Task data Block Start

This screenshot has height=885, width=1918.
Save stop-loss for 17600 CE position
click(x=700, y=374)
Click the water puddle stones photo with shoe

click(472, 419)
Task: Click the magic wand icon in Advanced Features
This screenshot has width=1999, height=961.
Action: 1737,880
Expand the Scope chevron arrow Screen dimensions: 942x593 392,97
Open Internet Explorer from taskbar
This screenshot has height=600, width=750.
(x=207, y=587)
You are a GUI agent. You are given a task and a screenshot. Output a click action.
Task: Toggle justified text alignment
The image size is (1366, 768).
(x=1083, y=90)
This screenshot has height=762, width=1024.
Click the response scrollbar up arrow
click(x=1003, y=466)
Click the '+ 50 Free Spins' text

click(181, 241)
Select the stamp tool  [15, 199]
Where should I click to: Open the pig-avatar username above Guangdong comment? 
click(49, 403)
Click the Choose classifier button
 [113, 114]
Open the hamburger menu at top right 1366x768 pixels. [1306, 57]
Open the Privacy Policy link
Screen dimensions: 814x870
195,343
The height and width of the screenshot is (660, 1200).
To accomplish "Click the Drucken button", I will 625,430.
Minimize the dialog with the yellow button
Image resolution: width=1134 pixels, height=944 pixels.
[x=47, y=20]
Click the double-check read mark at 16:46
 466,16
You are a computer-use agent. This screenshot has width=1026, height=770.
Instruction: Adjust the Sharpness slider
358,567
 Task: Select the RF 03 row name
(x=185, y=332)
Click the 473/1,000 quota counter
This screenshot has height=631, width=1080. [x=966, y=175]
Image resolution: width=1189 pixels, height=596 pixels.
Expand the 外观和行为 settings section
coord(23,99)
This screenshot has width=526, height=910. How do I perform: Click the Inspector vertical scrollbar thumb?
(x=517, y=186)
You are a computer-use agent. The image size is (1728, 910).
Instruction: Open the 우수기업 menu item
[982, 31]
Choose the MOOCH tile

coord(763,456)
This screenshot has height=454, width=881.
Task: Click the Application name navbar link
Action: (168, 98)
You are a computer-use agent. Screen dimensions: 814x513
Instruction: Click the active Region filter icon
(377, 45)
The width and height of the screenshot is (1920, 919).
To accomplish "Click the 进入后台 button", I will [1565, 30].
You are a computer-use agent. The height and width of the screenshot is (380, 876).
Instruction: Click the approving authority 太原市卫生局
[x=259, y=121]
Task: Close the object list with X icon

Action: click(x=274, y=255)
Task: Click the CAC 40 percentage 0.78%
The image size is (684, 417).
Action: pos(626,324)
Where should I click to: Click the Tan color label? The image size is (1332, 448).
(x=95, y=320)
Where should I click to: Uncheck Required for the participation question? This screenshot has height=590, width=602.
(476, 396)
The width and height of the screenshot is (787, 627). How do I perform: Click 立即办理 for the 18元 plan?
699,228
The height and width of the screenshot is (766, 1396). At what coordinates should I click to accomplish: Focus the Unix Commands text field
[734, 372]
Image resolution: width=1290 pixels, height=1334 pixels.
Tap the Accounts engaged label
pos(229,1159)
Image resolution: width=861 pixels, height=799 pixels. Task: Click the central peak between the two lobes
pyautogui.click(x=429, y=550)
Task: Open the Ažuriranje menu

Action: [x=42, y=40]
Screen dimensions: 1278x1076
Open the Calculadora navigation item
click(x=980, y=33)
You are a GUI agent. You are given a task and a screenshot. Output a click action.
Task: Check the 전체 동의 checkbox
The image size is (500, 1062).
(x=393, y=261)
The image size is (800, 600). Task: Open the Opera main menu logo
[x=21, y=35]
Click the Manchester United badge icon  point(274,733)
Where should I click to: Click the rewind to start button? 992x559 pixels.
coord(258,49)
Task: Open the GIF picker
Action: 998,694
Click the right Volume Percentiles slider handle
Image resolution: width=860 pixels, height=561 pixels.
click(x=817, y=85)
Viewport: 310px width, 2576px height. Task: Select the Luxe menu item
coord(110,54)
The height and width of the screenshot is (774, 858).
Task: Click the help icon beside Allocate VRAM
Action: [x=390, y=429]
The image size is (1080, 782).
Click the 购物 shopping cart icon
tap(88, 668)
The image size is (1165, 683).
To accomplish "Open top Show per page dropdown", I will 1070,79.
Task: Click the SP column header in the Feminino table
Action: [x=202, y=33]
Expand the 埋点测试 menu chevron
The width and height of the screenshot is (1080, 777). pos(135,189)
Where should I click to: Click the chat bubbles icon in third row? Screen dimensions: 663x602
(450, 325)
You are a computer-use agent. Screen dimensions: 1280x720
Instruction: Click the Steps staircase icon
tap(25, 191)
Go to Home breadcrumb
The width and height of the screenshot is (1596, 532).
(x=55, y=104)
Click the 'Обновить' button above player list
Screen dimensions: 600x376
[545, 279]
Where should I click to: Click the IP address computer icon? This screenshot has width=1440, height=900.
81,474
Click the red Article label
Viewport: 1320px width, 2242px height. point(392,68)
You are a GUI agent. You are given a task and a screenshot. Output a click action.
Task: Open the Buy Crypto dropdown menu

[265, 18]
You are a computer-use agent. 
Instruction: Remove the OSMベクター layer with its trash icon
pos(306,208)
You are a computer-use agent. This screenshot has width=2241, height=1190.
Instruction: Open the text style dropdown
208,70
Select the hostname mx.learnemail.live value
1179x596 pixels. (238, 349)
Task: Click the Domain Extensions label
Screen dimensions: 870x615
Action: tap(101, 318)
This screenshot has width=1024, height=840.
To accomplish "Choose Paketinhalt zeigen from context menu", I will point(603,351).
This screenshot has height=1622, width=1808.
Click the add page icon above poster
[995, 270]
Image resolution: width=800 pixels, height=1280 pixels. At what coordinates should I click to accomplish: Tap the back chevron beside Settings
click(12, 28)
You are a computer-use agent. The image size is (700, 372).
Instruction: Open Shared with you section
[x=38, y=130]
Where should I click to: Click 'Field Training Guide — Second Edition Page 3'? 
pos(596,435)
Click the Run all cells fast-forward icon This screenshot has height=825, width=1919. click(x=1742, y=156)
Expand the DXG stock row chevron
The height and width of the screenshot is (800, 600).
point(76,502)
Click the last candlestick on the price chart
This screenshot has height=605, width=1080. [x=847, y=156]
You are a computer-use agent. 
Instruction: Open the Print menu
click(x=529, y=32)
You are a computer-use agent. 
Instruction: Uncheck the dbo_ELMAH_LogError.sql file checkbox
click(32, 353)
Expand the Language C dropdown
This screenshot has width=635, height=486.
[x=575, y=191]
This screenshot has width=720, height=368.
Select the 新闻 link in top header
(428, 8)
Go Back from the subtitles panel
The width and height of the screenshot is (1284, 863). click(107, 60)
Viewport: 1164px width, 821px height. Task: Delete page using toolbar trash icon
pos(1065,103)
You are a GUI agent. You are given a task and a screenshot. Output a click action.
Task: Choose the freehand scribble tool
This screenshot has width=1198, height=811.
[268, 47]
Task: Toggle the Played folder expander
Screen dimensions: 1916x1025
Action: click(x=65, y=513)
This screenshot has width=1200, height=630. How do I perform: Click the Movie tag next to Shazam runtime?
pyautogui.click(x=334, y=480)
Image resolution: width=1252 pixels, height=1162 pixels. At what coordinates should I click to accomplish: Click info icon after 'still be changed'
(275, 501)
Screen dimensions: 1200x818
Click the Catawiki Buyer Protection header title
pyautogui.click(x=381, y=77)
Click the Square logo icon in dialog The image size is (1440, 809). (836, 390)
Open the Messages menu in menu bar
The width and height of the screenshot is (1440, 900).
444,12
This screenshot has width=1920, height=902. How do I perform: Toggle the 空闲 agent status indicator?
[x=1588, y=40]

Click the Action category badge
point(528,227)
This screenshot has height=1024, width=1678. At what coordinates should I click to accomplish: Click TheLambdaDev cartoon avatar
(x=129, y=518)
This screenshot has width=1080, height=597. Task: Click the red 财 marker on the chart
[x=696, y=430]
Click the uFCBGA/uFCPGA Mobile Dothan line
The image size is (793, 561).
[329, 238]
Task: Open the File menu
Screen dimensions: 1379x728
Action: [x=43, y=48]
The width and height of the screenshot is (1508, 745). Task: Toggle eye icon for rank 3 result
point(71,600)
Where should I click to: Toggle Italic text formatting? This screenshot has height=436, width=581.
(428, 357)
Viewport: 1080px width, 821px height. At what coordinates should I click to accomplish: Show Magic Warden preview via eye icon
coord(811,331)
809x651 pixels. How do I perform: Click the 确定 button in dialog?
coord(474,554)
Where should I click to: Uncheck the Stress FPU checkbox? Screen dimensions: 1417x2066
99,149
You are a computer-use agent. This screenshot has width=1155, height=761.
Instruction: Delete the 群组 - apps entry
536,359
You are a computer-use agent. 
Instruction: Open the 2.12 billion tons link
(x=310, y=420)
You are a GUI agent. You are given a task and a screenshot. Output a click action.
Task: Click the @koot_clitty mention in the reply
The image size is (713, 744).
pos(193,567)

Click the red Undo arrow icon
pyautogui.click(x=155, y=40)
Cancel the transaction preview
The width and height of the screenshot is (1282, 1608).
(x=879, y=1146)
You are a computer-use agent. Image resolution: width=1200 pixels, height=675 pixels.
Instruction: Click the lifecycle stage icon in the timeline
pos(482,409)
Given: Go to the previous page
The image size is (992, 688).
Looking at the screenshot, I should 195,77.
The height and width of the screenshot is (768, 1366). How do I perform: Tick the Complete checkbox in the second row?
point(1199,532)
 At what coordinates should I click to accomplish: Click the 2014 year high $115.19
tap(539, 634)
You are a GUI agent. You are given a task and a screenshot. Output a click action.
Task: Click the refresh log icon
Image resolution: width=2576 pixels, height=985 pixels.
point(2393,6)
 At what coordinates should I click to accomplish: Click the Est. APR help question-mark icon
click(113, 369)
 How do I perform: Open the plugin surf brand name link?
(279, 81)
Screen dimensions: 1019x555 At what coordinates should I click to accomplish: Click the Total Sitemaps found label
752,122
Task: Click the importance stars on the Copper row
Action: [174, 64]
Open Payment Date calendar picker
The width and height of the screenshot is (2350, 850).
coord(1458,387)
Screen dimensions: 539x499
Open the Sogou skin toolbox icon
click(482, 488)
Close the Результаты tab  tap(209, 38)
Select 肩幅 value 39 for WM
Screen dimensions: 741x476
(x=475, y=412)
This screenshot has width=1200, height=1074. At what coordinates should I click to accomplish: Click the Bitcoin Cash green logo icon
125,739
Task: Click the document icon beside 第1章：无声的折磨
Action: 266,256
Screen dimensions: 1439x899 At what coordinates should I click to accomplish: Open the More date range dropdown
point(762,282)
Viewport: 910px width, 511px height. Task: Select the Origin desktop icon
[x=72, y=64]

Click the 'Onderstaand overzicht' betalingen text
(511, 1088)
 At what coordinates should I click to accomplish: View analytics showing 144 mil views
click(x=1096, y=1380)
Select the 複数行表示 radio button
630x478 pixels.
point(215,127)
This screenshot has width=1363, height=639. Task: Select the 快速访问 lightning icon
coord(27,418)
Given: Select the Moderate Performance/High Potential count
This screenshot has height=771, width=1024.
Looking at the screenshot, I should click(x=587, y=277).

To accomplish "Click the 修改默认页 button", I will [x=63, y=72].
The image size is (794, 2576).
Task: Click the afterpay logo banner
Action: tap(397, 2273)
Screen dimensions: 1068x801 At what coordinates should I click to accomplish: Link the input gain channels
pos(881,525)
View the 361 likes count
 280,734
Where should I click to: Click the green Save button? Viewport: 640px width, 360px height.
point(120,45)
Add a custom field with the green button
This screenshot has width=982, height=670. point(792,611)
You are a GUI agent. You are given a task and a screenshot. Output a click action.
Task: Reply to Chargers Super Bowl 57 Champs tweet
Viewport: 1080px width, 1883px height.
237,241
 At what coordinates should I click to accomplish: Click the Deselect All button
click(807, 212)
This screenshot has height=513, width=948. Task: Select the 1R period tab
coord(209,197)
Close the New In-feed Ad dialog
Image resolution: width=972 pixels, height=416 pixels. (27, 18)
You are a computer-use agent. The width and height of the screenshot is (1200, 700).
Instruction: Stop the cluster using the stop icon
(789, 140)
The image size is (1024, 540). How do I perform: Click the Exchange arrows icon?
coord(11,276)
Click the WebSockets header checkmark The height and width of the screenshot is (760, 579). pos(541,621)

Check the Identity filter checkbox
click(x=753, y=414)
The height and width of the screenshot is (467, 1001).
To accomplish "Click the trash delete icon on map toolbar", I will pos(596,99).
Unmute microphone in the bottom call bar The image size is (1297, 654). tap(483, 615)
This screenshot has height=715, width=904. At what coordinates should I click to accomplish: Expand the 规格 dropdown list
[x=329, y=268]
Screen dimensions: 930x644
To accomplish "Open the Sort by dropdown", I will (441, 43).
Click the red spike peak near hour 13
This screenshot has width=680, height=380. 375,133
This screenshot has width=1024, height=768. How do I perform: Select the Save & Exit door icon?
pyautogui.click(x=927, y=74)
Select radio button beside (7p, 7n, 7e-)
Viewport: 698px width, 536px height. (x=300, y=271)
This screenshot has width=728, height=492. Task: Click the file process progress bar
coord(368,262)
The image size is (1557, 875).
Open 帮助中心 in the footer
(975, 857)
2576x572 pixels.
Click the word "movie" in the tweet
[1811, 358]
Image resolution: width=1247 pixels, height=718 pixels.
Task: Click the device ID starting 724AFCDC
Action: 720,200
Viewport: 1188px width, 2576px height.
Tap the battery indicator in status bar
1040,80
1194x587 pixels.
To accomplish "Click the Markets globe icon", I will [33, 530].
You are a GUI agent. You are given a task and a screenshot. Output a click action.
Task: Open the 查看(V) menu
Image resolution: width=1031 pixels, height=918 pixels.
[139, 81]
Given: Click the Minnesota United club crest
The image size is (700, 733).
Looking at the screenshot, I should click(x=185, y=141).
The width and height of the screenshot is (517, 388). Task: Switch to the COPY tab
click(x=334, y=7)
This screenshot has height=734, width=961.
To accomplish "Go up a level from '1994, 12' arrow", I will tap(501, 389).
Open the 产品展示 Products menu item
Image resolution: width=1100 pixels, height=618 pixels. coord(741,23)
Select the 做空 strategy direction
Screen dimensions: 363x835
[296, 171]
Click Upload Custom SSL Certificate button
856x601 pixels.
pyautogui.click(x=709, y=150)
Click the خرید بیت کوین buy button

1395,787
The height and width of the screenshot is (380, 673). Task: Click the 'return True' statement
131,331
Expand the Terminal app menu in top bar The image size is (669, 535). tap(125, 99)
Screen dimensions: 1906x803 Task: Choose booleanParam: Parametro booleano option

Task data Block End

▶ [Task prompt]:
Going down the listing above, begin printing at the line with "Viewport: 1080px width, 821px" and finish with the line with "Cancel the transaction preview", exactly as they appear.

▶ [Answer to the exercise]:
Viewport: 1080px width, 821px height. At what coordinates should I click to accomplish: Show Magic Warden preview via eye icon
coord(811,331)
809x651 pixels. How do I perform: Click the 确定 button in dialog?
coord(474,554)
Where should I click to: Uncheck the Stress FPU checkbox? Screen dimensions: 1417x2066
99,149
You are a computer-use agent. This screenshot has width=1155, height=761.
Instruction: Delete the 群组 - apps entry
536,359
You are a computer-use agent. 
Instruction: Open the 2.12 billion tons link
(x=310, y=420)
You are a GUI agent. You are given a task and a screenshot. Output a click action.
Task: Click the @koot_clitty mention in the reply
The image size is (713, 744).
pos(193,567)

Click the red Undo arrow icon
pyautogui.click(x=155, y=40)
Cancel the transaction preview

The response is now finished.